Task input.
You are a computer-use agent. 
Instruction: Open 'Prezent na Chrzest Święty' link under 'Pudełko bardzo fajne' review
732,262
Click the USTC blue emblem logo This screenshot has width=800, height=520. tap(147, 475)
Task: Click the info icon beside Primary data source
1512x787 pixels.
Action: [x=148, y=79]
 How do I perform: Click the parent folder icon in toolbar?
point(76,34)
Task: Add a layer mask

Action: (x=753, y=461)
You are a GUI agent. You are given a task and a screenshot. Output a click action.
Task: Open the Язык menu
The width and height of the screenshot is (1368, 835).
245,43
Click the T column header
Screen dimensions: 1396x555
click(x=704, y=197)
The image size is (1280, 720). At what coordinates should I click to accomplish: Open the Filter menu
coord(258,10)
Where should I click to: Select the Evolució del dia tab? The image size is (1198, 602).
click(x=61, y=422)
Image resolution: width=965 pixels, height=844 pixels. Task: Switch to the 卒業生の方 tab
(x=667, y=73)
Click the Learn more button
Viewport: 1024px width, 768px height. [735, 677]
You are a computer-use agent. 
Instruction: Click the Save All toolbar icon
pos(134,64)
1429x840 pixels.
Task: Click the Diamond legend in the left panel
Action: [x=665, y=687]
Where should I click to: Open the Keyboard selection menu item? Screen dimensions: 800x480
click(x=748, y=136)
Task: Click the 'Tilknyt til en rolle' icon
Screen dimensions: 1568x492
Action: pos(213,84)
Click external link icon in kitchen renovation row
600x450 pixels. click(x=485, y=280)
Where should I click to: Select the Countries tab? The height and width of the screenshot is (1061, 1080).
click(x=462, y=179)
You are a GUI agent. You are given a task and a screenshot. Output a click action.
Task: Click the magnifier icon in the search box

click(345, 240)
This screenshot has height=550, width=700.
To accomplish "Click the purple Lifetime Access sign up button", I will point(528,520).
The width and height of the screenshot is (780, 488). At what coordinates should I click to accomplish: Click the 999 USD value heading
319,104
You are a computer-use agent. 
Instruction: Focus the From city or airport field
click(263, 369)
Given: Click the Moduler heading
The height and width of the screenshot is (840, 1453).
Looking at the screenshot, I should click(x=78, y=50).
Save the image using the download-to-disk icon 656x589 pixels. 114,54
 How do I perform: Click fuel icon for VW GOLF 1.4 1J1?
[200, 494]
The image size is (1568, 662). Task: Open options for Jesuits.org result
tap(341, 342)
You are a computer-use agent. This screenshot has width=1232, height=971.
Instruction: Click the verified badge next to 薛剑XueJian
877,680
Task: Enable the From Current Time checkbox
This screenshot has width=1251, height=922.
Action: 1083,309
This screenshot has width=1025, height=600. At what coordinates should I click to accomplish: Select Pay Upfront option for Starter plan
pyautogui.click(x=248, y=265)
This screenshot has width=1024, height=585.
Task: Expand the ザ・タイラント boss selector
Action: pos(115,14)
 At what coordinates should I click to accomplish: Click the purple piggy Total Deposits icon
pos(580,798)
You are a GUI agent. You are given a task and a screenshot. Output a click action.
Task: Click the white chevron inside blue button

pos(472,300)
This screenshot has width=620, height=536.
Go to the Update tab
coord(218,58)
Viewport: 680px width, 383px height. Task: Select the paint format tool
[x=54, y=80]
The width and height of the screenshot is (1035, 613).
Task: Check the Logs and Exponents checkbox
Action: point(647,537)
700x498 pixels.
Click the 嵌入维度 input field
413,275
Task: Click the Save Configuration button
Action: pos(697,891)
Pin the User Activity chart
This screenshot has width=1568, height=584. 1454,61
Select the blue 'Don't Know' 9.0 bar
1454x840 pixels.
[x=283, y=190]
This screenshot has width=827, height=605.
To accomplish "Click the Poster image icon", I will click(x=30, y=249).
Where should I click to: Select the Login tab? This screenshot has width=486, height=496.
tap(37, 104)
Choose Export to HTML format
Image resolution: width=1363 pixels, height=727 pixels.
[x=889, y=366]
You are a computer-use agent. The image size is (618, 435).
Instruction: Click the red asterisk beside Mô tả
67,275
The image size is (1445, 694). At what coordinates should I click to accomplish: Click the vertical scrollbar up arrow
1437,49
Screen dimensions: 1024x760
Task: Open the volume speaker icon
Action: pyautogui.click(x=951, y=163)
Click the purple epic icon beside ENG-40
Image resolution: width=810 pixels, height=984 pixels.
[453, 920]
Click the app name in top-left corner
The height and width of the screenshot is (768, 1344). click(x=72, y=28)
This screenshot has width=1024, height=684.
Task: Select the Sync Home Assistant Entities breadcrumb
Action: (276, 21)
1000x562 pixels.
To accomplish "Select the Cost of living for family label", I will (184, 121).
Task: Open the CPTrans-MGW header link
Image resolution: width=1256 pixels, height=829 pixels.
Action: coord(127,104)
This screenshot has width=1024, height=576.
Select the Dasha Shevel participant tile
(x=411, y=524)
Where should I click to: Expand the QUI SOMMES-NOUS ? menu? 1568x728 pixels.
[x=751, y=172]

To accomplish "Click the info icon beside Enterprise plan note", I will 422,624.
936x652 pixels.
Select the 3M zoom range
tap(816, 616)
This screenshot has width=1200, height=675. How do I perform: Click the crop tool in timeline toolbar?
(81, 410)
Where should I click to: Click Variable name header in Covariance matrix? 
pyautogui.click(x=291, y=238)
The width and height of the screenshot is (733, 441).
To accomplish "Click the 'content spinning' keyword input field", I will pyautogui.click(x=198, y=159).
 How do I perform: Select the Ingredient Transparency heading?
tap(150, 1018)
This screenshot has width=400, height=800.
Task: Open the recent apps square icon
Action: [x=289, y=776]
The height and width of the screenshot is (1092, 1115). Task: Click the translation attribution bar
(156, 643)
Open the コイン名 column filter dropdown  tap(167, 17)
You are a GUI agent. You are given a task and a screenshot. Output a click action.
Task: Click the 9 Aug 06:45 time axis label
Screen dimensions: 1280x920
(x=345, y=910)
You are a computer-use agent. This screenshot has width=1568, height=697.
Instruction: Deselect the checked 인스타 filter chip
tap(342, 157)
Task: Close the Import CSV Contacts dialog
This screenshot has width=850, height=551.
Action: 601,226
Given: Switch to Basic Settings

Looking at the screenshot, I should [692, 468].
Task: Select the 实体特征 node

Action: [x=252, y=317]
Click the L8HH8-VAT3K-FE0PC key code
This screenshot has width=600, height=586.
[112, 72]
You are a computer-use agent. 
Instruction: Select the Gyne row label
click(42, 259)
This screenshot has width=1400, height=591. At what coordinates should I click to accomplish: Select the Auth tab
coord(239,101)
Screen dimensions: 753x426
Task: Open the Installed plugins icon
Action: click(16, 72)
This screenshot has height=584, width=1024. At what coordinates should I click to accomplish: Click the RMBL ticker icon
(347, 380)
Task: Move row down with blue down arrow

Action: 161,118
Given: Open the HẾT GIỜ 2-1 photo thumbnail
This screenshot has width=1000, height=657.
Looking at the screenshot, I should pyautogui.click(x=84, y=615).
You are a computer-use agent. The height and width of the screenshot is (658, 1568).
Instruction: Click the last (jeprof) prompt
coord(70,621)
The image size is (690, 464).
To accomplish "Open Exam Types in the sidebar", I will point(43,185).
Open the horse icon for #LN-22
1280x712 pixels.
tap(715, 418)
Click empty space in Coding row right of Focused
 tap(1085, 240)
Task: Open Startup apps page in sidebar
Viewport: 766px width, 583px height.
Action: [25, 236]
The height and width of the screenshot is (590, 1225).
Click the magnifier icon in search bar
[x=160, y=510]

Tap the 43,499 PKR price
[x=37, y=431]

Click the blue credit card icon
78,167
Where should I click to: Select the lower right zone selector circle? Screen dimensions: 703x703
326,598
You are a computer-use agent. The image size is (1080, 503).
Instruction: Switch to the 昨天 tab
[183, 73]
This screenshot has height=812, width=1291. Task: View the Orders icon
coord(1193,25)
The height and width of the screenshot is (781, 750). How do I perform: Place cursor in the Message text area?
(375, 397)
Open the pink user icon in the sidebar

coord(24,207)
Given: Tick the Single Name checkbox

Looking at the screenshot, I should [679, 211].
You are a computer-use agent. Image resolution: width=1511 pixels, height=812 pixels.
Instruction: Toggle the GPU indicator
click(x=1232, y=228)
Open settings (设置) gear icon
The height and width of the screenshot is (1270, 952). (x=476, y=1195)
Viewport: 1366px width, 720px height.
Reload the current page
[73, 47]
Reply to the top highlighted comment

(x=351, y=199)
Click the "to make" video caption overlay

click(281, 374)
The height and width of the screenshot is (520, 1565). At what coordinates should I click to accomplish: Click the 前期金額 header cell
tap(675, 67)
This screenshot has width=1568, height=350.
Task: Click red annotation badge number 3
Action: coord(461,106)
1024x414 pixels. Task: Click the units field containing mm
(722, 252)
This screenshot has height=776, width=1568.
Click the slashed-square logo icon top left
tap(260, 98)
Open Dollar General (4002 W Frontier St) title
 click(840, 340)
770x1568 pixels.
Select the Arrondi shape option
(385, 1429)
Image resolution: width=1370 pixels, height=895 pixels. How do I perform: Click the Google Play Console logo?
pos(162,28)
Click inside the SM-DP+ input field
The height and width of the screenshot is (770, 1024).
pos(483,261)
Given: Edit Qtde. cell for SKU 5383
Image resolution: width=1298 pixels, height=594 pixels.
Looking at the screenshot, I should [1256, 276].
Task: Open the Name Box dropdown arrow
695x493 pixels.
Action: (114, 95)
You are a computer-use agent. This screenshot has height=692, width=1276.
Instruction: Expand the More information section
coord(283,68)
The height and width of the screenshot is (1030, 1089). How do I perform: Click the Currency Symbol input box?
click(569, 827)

What the exercise asks.
Look for the word "computer" in the data, then return every line that contains it.

Response.
You are a computer-use agent. 
You are a computer-use agent. 
You are a computer-use agent. 
You are a computer-use agent. This screenshot has width=1232, height=971.
You are a computer-use agent. The image size is (618, 435).
You are a computer-use agent. This screenshot has width=1568, height=697.
You are a computer-use agent. 
You are a computer-use agent. The height and width of the screenshot is (658, 1568).
You are a computer-use agent. The image size is (1080, 503).
You are a computer-use agent. Image resolution: width=1511 pixels, height=812 pixels.
You are a computer-use agent. This screenshot has height=692, width=1276.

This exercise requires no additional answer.